[Opening Task input section]

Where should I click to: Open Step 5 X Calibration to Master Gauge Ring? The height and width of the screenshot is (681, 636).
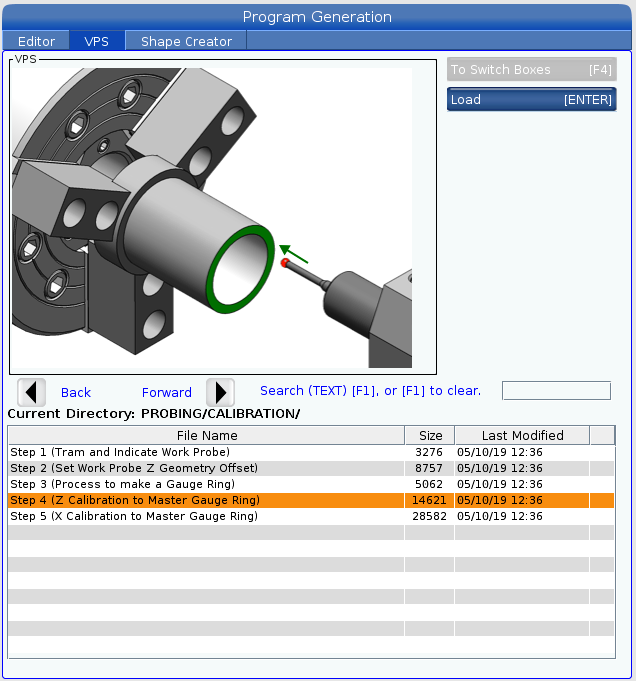click(x=134, y=516)
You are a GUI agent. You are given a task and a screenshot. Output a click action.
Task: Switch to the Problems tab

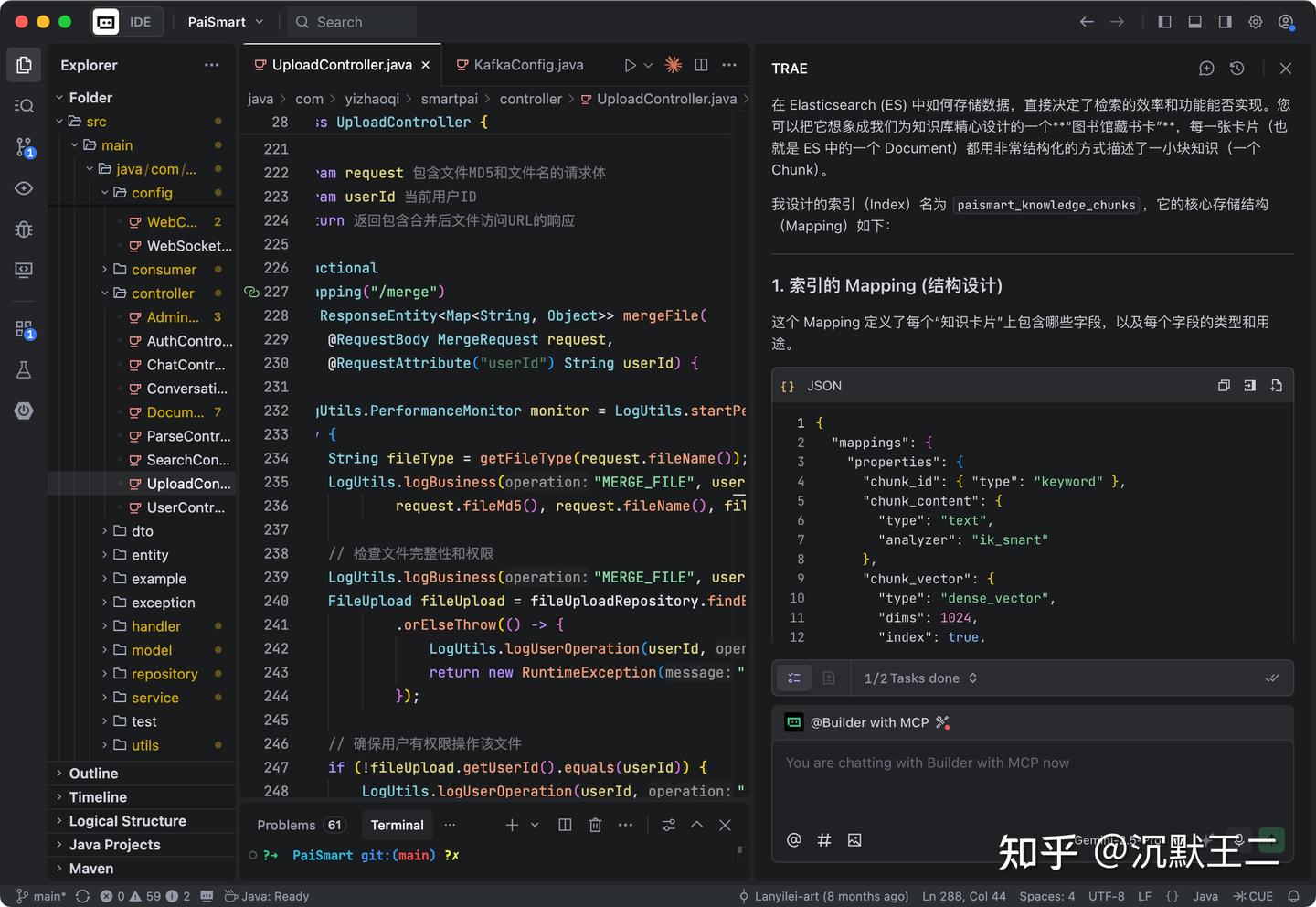(x=286, y=825)
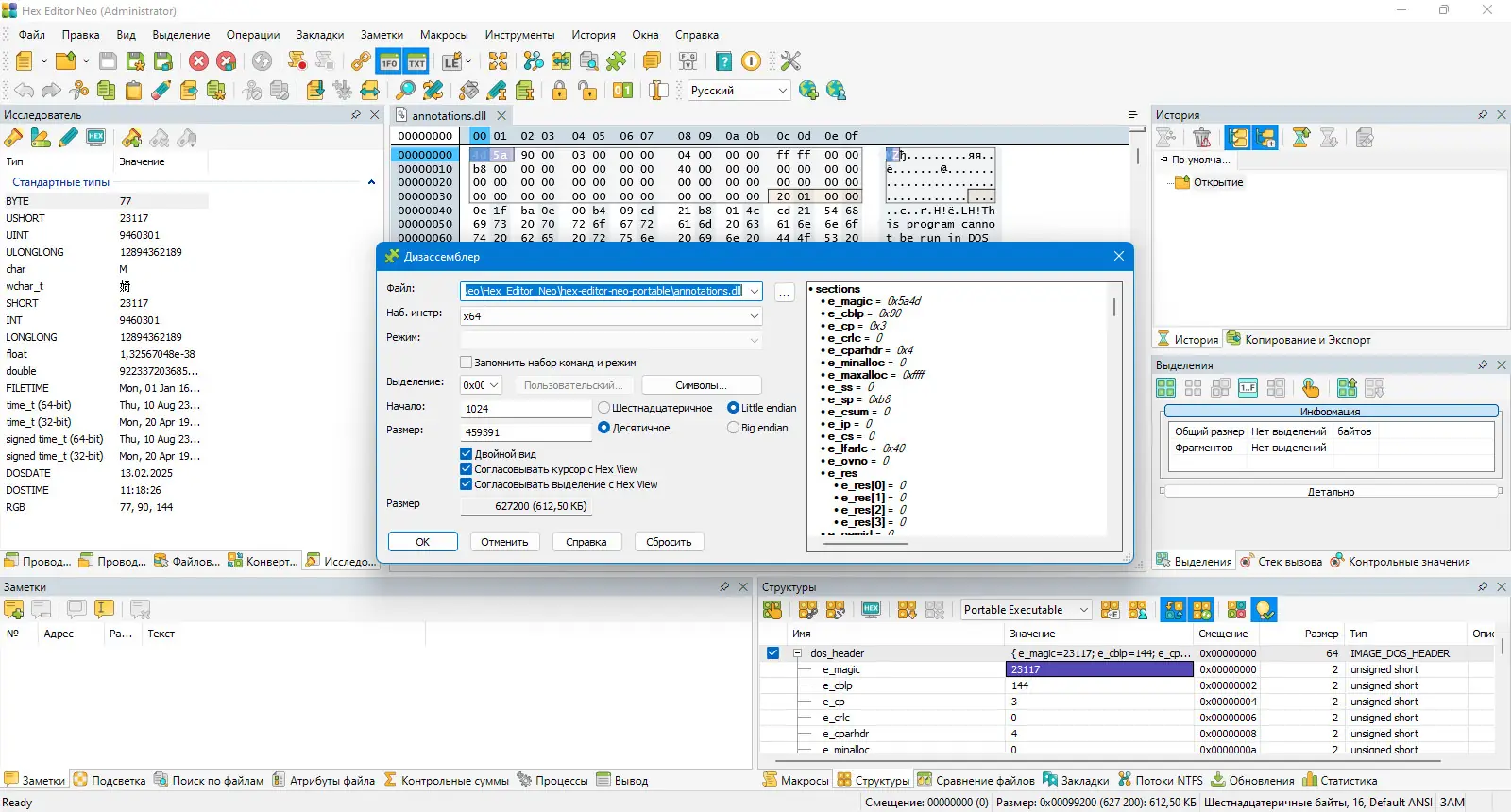Click the 'Отменить' button in dialog
The width and height of the screenshot is (1511, 812).
point(504,542)
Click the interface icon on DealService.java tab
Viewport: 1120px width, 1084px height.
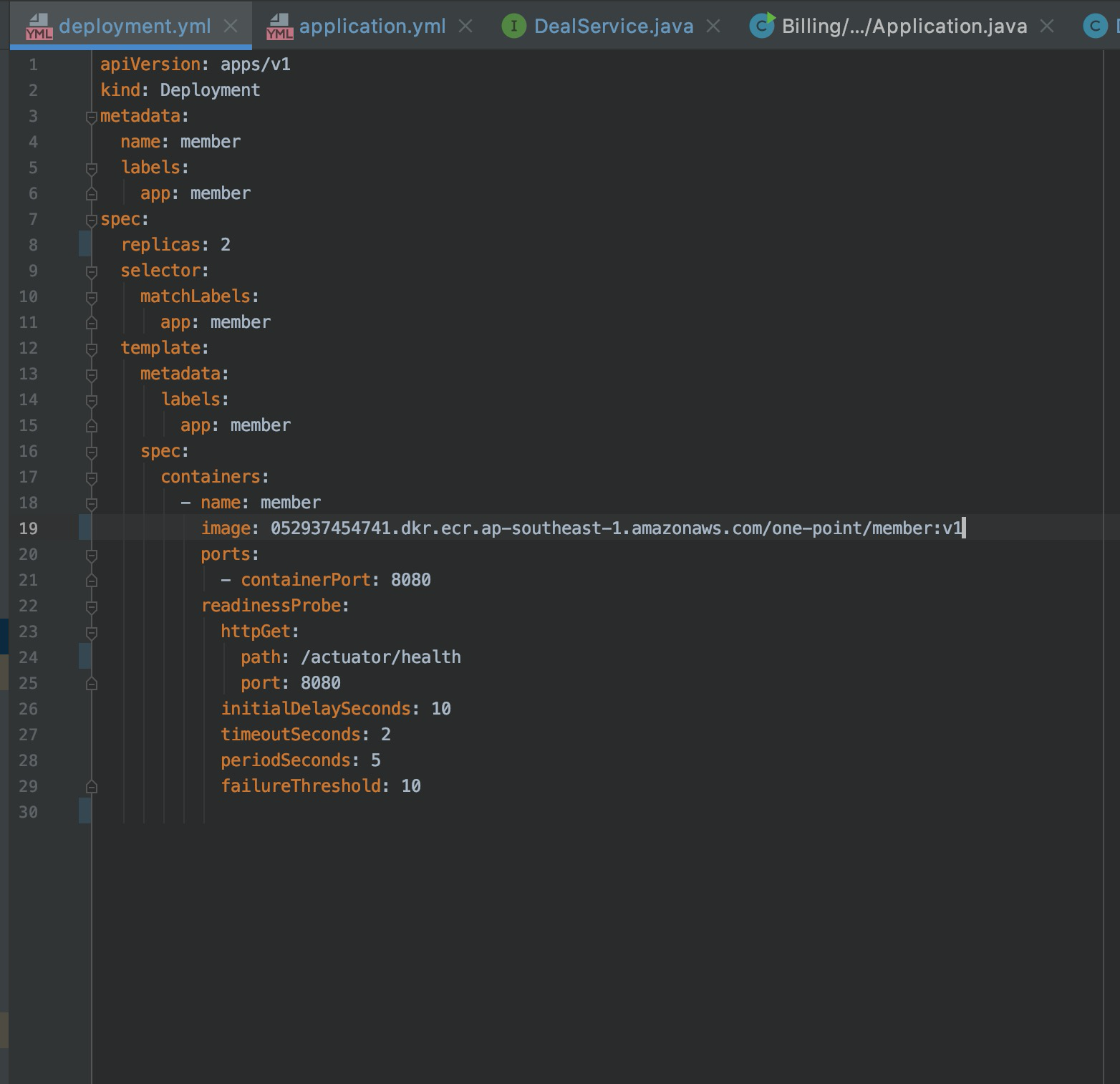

[Closing Task input section]

#### What the exercise asks
Would you copy out the data exactly, leaving every picture out?

#### Solution to this task
Where should I click to: Open Step 5 X Calibration to Master Gauge Ring? The height and width of the screenshot is (681, 636).
click(x=134, y=516)
You are a GUI agent. You are given a task and a screenshot. Output a click action.
Task: Switch to the Problems tab

(x=286, y=825)
Click the 'Отменить' button in dialog
The width and height of the screenshot is (1511, 812).
point(504,542)
Click the interface icon on DealService.java tab
Viewport: 1120px width, 1084px height.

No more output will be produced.